SOURCE EXTRACT »
============
Ciena recently revealed that operator, Trans Pacific Networks (RPN) deployed its coherent optical technology across the Echo and Tabua submarine cable infrastructure. Here, Thomas Soerensen, VP of Global Submarine Solutions at Ciena discusses the WaveLogic 6 Extreme technology, the shift to open cable systems, geopolitical influences on route planning, and the future of subsea capacity.
Can you tell us about the TPN partnership and what makes Echo and Tabua strategically important?
We've worked with Trans Pacific Networks (TPN) and Pioneer Consulting for quite some time now. We recently announced that TPN is deploying our optical solutions across the Asia-Pacific region, specifically powering TPN’s Echo and Tabua subsea cables, Pioneer Consulting is overseeing the route engineering, quality assurance, and project execution.
The industry is moving into this open cable architecture, whereby cable owners build an open system – they go to NEC, ASN or SubCom and build the pipes. Then as they get closer to the cables being ready for service, that's when they make a choice on the SLTE side.
============
RECORDED DATA »
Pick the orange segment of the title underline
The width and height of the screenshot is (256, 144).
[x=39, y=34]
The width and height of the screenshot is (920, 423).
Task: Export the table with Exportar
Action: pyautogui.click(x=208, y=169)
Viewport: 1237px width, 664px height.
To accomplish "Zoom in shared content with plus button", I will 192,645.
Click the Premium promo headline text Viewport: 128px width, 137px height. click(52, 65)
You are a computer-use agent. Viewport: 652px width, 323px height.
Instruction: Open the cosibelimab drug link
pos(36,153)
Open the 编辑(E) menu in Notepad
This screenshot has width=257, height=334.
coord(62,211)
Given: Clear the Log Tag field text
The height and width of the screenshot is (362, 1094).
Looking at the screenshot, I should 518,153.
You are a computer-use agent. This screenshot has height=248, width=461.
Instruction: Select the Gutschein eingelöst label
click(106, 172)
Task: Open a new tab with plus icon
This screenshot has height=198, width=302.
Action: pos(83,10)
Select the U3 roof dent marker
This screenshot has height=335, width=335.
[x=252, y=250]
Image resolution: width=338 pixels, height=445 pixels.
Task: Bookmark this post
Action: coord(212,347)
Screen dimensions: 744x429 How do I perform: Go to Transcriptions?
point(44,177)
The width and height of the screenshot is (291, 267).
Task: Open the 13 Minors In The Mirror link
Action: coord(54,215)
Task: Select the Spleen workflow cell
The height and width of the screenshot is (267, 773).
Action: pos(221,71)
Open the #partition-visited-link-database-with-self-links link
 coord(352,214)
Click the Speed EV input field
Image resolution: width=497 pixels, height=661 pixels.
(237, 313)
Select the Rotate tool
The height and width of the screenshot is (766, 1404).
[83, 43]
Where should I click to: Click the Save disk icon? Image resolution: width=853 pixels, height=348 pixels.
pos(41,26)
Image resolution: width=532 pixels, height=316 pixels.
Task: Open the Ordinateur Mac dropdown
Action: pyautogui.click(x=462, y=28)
============
GIVEN PROBLEM 1 » Transcribe the subsea cable interview from "The industry is" to "the SLTE side.".
GIVEN PROBLEM 2 » According to the subsea cable interview, which firm is overseeing route engineering, quality assurance, and project execution for the Echo and Tabua cables?

CORRECT ANSWER 1 »
The industry is moving into this open cable architecture, whereby cable owners build an open system – they go to NEC, ASN or SubCom and build the pipes. Then as they get closer to the cables being ready for service, that's when they make a choice on the SLTE side.

CORRECT ANSWER 2 » Pioneer Consulting